I will step back from unhealthy relationships. One-sided friendships only lead to pain and disappointment, and I deserve to be loved and valued, not treated like a backup plan.
I commit to supporting the women in my dorm community unconditionally, but I will not give of myself until I get pulled into the crisis. I will love others, but I will maintain appropriate boundaries for my own health.
3. Push Myself
I commit to push myself to make each day the best day it can be. I will be productive and will learn from assigned reading and essays, not thoughtlessly fly through them and check them off my list. I will set a schedule and allow myself relaxation breaks only when I have earned them.
4. Keep My Priorities Straight
I commit to keeping my actions in line with my goals.
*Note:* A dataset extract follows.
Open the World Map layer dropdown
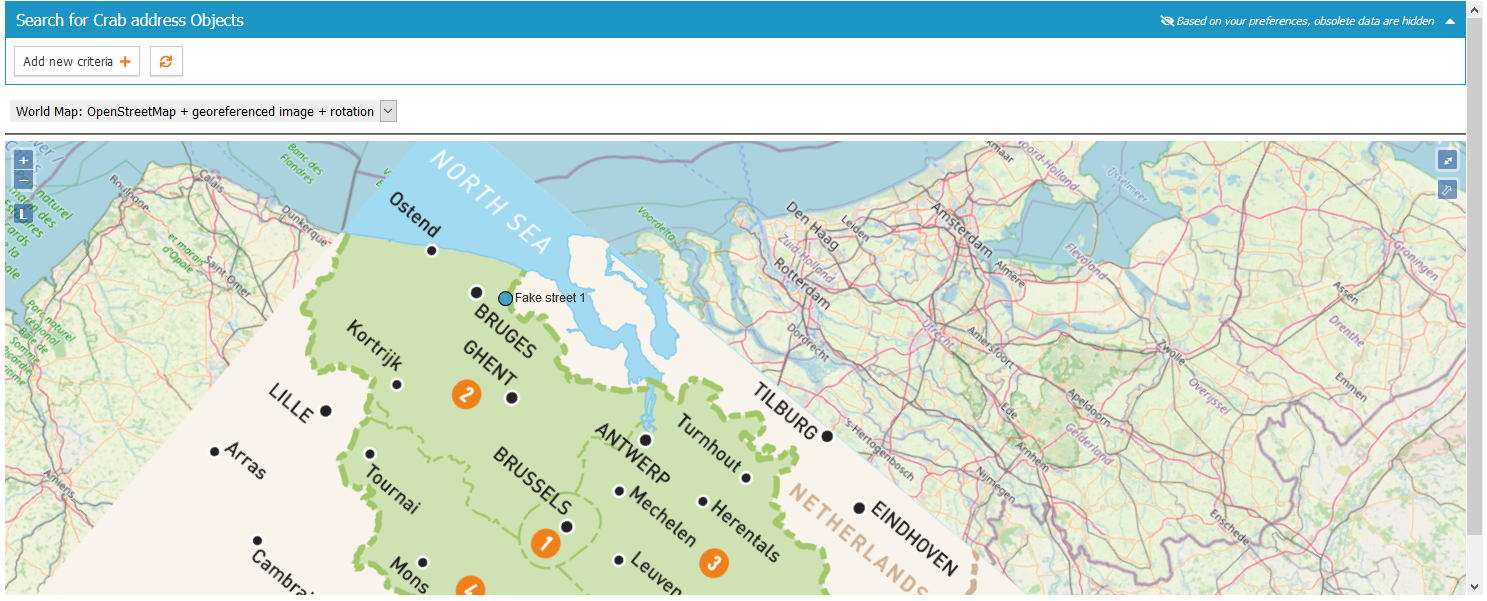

Maintaining a high GPA is important to me, as are my commitments to my work and writing, so I will put those priorities before anything that will detract from my performance.
5. Look For Heaven in the Everyday
The trick to being happy is to look for small pieces of God's goodness, or, as we learned in Foundations of Christian Belief last year, pieces of heaven. Focusing on the perfection of God's creation puts the negative parts of life into perspective.
I commit to looking for something to be thankful for each day. In the fall, I will relish the smell of the crisp air and the beautiful colors of the leaves. In the winter, I will appreciate how lovely the world looks covered in white snow and bask in a spot of sunlight. In the spring, I'll walk barefoot in the new grass.